Cette fiche donne des repères généraux. Elle ne remplace pas les DTU (notamment DTU 36.5), les notices fabricants, ni l'avis d'un professionnel.

Le remplacement des fenêtres améliore confort thermique et acoustique, à condition que la pose soit soignée. Une excellente fenêtre mal posée perd l'essentiel de sa performance.

Les types de pose

  • Pose en rénovation : la nouvelle menuiserie se fixe sur le dormant existant conservé. Rapide, mais réduit légèrement le clair de vitrage.
  • Pose en dépose totale : l'ancien dormant est retiré, la nouvelle menuiserie posée sur le gros œuvre. Performance optimale, chantier plus lourd.
  • Pose en applique / en tunnel / en feuillure : selon la configuration du mur et de l'isolation.

Matériaux

  • PVC : bon rapport qualité/prix, entretien réduit, bonnes performances thermiques.
  • Aluminium : finesse des profilés, durabilité ; privilégier les profilés à rupture de pont thermique.
  • Bois : chaleureux, performant, demande un entretien régulier.
  • Mixte bois/alu : bois à l'intérieur, alu à l'extérieur.
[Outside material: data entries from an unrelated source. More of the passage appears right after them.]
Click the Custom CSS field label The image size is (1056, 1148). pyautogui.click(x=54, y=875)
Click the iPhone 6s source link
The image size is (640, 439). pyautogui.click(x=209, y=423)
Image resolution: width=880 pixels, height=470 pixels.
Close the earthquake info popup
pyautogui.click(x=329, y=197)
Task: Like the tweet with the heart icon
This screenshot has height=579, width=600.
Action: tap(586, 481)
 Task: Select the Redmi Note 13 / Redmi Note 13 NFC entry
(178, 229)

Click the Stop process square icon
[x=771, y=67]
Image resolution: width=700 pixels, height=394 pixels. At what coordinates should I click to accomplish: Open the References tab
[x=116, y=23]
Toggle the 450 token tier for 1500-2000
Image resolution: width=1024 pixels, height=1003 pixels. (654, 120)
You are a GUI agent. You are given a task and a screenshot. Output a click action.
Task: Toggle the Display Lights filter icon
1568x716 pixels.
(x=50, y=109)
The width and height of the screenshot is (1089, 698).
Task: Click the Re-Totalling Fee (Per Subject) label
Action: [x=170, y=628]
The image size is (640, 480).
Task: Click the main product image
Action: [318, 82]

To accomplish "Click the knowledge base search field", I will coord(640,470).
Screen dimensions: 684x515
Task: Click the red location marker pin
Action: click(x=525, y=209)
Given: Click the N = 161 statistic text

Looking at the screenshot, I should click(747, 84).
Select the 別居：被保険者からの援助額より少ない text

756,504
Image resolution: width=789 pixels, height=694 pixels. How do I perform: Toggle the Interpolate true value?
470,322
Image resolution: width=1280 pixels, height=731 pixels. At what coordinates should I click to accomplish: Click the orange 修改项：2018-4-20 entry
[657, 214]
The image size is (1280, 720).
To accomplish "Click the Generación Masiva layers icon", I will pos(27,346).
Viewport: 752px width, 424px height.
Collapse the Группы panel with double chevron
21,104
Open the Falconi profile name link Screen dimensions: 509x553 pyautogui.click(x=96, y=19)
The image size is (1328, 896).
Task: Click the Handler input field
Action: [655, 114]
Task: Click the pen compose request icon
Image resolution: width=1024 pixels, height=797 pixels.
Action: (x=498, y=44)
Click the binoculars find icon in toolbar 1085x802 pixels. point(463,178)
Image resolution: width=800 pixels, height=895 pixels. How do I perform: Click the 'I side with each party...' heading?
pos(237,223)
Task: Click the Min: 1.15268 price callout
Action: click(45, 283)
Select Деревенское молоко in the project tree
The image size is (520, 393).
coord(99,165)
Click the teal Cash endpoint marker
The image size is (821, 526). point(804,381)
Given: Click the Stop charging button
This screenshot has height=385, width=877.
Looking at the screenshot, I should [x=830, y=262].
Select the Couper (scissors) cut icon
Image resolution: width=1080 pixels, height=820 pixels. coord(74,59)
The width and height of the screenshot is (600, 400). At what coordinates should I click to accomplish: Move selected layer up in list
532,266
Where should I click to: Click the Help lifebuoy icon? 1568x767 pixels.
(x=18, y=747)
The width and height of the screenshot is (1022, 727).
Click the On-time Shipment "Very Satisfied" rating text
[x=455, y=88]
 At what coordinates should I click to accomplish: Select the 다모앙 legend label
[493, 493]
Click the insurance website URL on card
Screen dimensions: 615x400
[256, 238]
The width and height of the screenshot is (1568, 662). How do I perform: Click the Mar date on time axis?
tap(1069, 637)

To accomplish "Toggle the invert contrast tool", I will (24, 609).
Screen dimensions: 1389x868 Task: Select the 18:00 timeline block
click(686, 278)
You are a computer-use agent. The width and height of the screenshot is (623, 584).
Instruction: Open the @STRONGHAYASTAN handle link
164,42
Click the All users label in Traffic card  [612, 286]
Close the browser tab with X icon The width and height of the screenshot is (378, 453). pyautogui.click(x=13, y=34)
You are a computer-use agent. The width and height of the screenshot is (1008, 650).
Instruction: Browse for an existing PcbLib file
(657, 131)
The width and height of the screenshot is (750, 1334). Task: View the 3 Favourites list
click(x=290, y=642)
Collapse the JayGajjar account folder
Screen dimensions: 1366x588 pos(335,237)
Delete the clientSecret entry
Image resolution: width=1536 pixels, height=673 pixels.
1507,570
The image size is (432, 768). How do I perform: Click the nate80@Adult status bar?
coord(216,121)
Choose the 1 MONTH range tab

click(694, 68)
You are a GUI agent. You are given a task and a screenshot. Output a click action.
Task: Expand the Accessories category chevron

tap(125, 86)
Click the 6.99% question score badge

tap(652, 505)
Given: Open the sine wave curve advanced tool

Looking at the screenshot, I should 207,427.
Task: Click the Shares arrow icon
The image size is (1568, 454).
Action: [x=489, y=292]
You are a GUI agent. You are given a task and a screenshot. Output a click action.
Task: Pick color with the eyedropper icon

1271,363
L'étanchéité, le point critique

La performance dépend des trois barrières : étanchéité à l'air intérieure, isolation, étanchéité à l'eau extérieure. Les calfeutrements (mastics, bandes précomprimées, mousse) doivent être continus. Une mauvaise jonction menuiserie/maçonnerie crée infiltrations et condensation.

Points de vigilance

  • Vérifier le vitrage adapté (double/triple, faible émissivité, gaz argon) selon l'orientation.
  • Penser à la ventilation : des fenêtres très étanches sans VMC adaptée favorisent la condensation.
  • Le remplacement modifiant l'aspect (couleur, matériau, division) relève souvent d'une déclaration préalable.

Pour aller plus loin : exigez un descriptif de pose précis (type de pose, calfeutrement, seuil PMR éventuel).